- **SOURCE EXTRACT**

The PRC-Wide Rate and Application of Facts Otherwise Available

As explained above, Eswell, Jinfu, Wuhan Bee, and Zhejiang (collectively “separate rate companies”) each have obtained a separate rate. The PRC-wide rate applies to all entries of subject merchandise except for entries from PRC producers/exporters that have their own calculated rate. See “Separate Rates” section above.

Inner Mongolia, Shanghai Xiuwei, and Shanghai Shinomiel:

The Department did not receive comments on its preliminary determination to apply adverse facts available (“AFA”) to the PRC-wide entity (including Inner Mongolia, Shanghai Xiuwei, and Shanghai Shinomiel). Therefore, we have not altered our decision to apply total AFA to the PRC-wide entity (including Inner Mongolia, Shanghai Xiuwei, and Shanghai Shinomiel) for these final results, in accordance with sections 776(a)(2)(A) and (B), as well as section 776(b) of the Tariff Act of 1930, as amended (“the Act”). For a complete discussion of the Department's decision to apply total AFA for Inner Mongolia, Shanghai Xiuwei, and Shanghai Shinomiel, See Preliminary Results, 69 FR at 77188-77190. Furthermore, as stated in the Preliminary Results, the Department determined that, because Inner Mongolia, Shanghai Xiuwei, and Shanghai Shinomiel did not respond to our requests for information regarding separate rates, these companies do not merit separate rates. See Separate Rates section, above.

Facts Available:

Section 776(a)(2) of the Act provides that, if an interested party or any other person: (A) withholds information that has been requested by the administering authority; (B) fails to provide such information by the deadlines for the submission of the information or in the form and manner requested, subject to subsections (c)(1) and (e) of section 782; (C) significantly impedes a proceeding under this title; or (D) provides such information but the information cannot be verified as provided in section 782(i), the Department shall, subject to section 782(d) of the Act, use the facts otherwise available in reaching the applicable determination under this title. Where the Department determines that a response to a request for information does not comply with the request, section 782(d) of the Act provides that the Department shall promptly inform the party submitting the response of the nature of the deficiency and shall, to the extent practicable, provide that party with an opportunity to remedy or explain the deficiency. Section 782(d) further states that, if the party submits further information that is unsatisfactory or untimely, the administering authority may, subject to subsection (e), disregard all or part of the original and subsequent responses. Section 782(e) of the Act provides that the Department shall not decline to consider information that is submitted by an interested party and is necessary to the determination but does not meet all the applicable requirements established by the administering authority if (1) the information is submitted by the deadline established for its submission, (2) the information can be verified, (3) the information is not so incomplete that it cannot serve as a reliable basis for reaching the applicable determination, (4) the interested party has demonstrated that it acted to the best of its ability in providing the information and meeting the requirements established by the administering authority with respect to the information, and (5) the information can be used without undue difficulties.

Wuhan Bee:

Wuhan Bee responded to the Department's original questionnaire and several supplemental questionnaires, reporting its sales on a CEP basis, and the Department calculated a margin using CEP methodology for Wuhan Bee in the Preliminary Results, based on Wuhan Bee's claimed affiliation with Presstek, PSH, and PFI. However, based on the findings discussed above under “Affiliation,” in the Wuhan Affiliation Memo, and the Issues and Decision Memorandum at Comment 11, the Department has determined for these final results that Wuhan Bee did not become affiliated with Presstek and PSH until July 20, 2003, eight months into the POR. Based on these findings, the Department has classified all of Wuhan Bee's entered sales prior to the date of affiliation (July 20, 2003) as EP transactions. The Department has continued to classify all Wuhan Bee invoiced sales dated between July 20, 2003, and November 30, 2003, (the end of the POR) as CEP transactions.

- **ACTION ITEM**
Please answer these questions about the excerpt on the PRC-wide rate, numbering your answers to match:
1. Which four companies each obtained a separate rate?
2. According to the excerpt, why do Inner Mongolia, Shanghai Xiuwei, and Shanghai Shinomiel not merit separate rates?
3. On what date did Wuhan Bee become affiliated with Presstek and PSH?

[Dataset records]
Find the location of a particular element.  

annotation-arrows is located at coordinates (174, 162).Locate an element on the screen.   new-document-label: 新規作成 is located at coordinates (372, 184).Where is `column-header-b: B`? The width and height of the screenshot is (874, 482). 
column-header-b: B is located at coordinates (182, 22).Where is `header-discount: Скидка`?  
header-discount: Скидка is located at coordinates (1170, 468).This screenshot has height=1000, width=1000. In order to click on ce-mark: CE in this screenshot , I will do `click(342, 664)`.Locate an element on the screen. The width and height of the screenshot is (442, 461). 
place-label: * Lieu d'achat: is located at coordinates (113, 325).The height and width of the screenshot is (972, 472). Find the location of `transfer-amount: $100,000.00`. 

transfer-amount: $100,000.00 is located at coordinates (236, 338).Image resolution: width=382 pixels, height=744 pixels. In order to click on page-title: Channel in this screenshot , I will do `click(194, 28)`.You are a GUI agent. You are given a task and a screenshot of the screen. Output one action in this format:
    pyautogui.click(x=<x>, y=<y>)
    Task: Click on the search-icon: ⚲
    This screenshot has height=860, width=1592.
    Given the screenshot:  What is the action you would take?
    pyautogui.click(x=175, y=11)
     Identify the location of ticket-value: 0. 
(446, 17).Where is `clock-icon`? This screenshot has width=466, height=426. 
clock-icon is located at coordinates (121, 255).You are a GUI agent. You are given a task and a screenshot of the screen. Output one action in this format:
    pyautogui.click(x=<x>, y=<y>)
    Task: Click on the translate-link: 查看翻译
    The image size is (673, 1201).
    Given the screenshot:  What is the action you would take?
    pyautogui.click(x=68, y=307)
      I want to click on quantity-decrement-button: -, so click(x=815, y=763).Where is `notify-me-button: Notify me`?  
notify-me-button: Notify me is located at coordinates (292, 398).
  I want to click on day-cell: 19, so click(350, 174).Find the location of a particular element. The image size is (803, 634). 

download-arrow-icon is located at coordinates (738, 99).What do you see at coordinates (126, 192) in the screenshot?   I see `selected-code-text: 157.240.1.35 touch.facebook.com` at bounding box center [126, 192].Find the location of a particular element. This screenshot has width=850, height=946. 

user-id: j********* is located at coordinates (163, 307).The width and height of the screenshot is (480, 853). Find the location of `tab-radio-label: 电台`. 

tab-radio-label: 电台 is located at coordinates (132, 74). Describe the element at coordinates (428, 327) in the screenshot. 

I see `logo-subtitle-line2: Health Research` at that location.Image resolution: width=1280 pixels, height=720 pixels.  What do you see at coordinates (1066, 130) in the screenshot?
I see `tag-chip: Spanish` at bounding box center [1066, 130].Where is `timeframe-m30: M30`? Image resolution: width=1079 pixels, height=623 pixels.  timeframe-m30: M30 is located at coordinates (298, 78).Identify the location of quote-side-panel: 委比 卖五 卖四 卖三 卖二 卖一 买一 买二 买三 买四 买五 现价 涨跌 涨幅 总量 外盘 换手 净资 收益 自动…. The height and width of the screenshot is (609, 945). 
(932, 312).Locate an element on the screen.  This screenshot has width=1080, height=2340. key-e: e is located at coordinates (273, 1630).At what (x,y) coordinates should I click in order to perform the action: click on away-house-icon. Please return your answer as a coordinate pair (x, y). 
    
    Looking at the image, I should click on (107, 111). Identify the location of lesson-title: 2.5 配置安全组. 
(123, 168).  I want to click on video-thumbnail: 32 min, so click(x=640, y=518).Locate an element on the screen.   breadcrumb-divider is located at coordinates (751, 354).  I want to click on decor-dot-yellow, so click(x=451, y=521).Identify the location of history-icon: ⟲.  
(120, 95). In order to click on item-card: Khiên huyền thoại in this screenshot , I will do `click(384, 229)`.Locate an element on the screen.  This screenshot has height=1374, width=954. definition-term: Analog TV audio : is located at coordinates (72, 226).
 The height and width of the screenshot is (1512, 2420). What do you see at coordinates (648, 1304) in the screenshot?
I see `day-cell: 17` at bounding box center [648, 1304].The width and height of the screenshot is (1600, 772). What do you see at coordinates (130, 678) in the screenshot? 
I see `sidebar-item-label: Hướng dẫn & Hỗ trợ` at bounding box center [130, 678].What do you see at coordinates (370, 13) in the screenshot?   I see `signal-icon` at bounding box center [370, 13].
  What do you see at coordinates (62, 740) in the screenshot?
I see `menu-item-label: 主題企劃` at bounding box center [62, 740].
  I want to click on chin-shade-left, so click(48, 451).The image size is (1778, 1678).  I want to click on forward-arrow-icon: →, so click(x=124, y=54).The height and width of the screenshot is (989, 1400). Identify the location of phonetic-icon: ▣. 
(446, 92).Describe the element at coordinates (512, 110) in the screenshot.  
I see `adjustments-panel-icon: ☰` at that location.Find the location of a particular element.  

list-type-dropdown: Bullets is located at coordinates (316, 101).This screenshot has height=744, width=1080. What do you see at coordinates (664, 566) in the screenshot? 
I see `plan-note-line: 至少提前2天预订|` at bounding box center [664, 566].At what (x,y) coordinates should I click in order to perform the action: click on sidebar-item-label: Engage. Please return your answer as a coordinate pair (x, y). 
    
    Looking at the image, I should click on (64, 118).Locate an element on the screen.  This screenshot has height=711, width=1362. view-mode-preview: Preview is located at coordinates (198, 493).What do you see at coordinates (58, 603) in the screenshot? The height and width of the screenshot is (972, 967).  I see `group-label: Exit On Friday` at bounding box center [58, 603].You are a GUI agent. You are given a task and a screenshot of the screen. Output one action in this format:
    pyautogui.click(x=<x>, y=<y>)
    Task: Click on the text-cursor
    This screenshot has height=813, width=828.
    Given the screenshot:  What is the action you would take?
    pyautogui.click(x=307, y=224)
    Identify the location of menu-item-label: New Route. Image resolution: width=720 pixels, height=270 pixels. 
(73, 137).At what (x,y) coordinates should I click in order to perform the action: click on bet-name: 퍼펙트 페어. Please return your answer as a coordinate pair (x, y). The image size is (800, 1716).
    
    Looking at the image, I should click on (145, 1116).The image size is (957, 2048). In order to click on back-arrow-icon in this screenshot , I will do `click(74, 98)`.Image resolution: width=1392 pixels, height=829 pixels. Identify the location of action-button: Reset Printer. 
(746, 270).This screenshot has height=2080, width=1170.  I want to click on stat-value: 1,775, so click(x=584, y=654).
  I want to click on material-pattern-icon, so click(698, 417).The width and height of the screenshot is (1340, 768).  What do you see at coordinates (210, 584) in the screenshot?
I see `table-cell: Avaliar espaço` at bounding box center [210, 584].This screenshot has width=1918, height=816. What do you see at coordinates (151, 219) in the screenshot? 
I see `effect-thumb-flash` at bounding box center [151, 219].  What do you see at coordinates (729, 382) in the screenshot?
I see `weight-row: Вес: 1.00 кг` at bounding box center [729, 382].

- **TASK SOLUTION**
1. Eswell, Jinfu, Wuhan Bee, and Zhejiang.
2. They did not respond to the Department's requests for information regarding separate rates.
3. July 20, 2003.